--- MATERIAL SUPPLIED ---

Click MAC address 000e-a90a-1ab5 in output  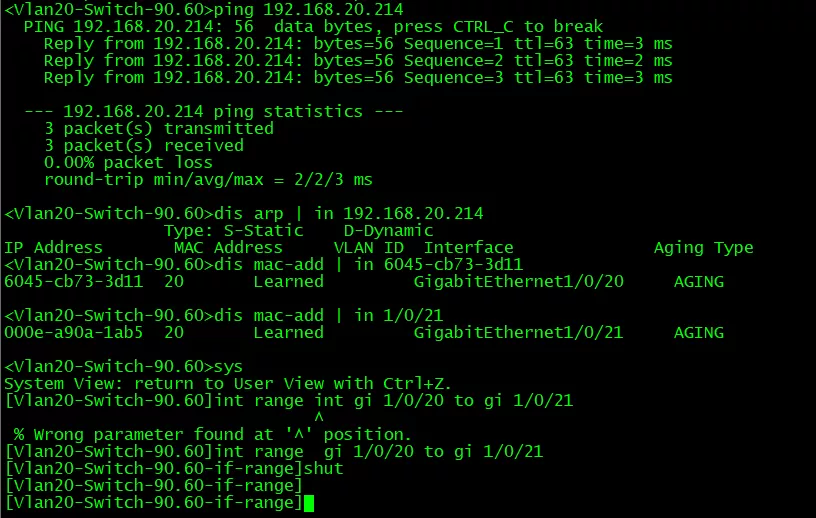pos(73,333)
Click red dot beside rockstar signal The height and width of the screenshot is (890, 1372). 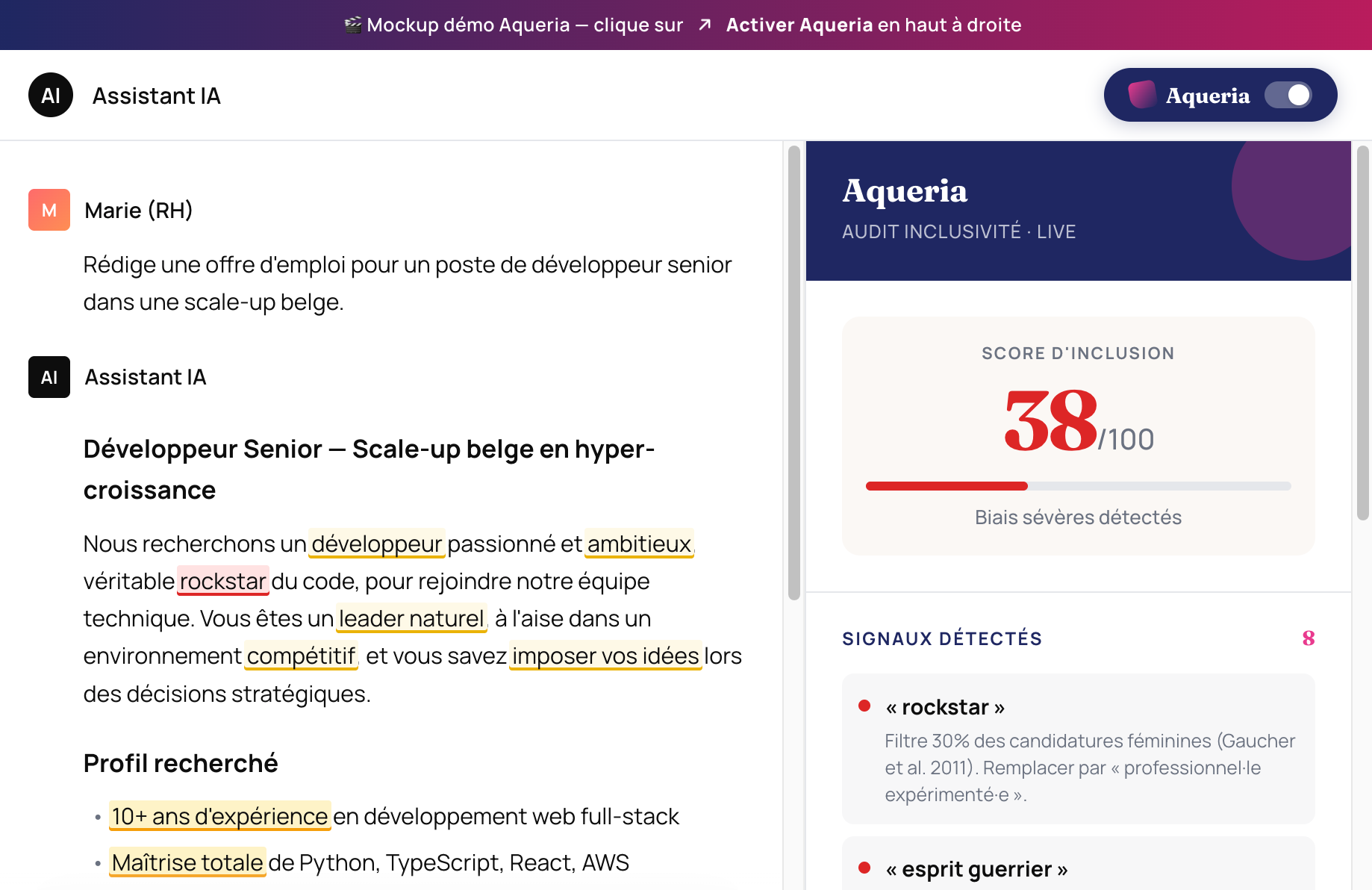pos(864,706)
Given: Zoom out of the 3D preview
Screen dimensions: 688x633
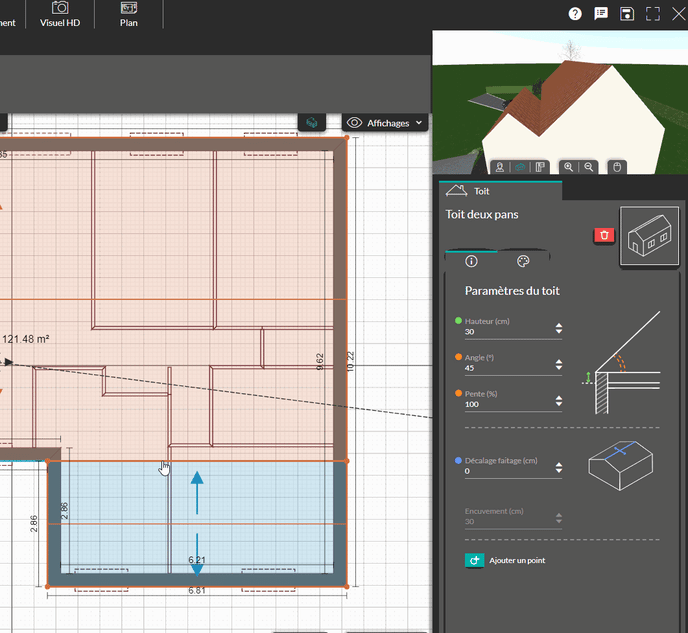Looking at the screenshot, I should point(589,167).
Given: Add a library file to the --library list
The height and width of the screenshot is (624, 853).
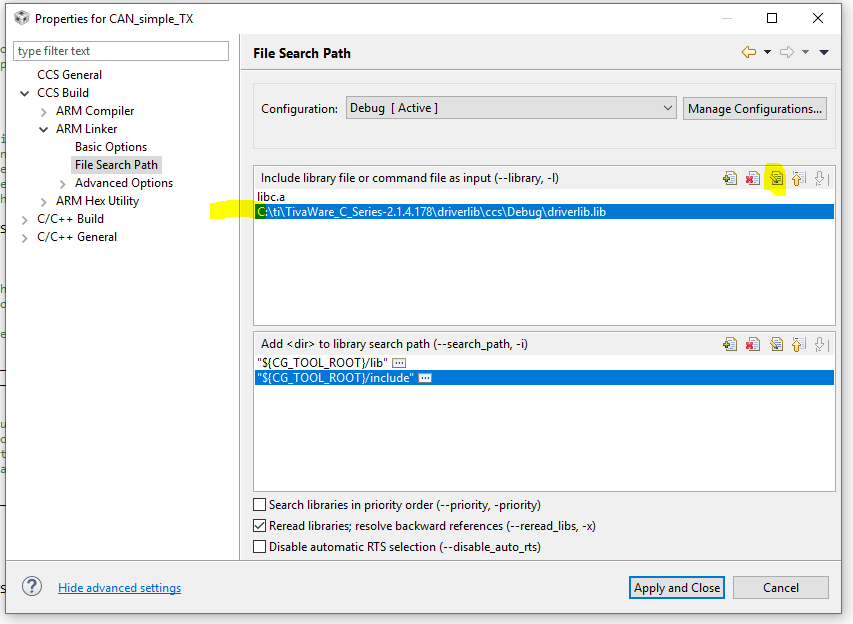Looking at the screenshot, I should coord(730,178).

---

• WHAT THIS TASK INVOLVES:
Copy the lines from the entries above in which the word "Given" appears.

• RESULT OF THE EXERCISE:
Given: Zoom out of the 3D preview
Given: Add a library file to the --library list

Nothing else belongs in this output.